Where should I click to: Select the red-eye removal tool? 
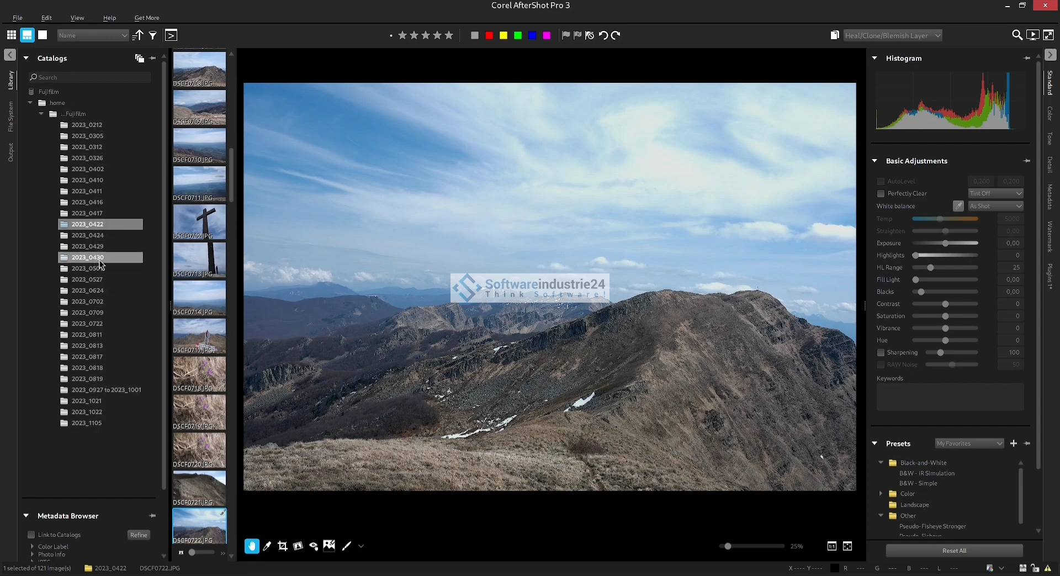tap(314, 546)
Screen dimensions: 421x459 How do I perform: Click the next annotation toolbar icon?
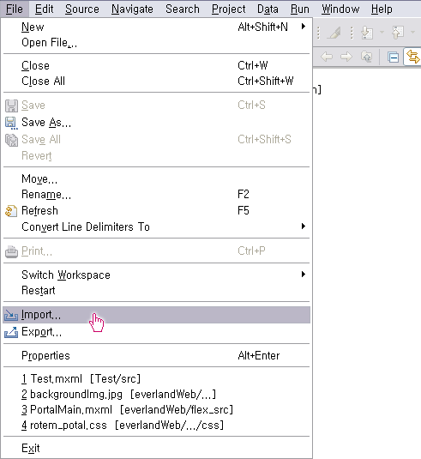pos(367,33)
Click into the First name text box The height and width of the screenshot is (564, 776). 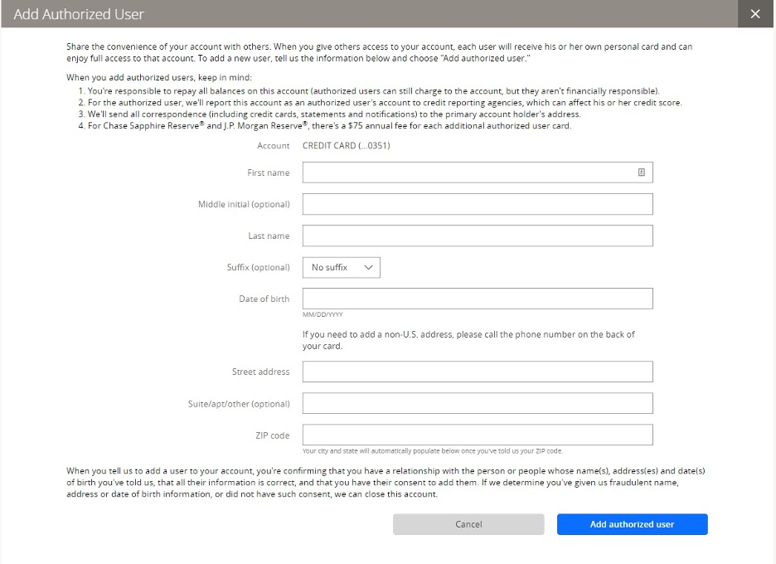(468, 173)
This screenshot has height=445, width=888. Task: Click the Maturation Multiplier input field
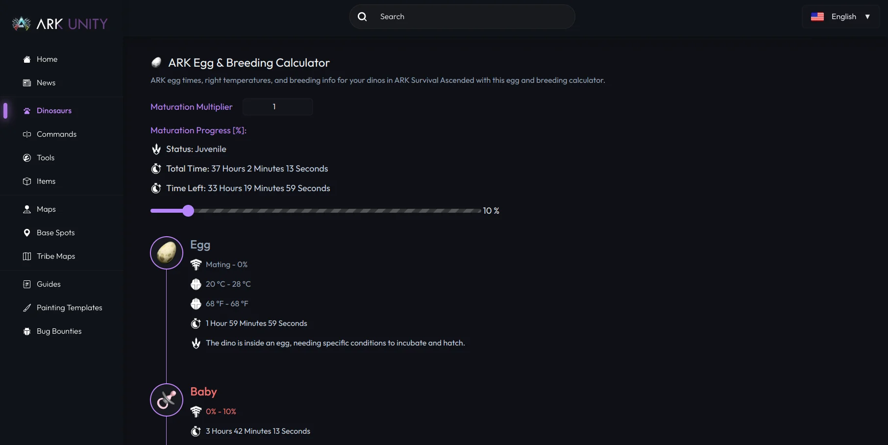click(x=277, y=107)
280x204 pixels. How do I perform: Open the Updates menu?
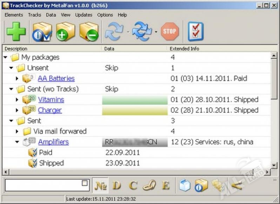pyautogui.click(x=84, y=15)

■ ■ ■ ■ ■ ■ ■

**TASK OBJECTIVE**
What do the lines above say from the line containing "280x204 pixels. How" through the last line? Quote them exactly, both ends included, and leave out the pictures.

**RESULT FOR THIS TASK**
280x204 pixels. How do I perform: Open the Updates menu?
pyautogui.click(x=84, y=15)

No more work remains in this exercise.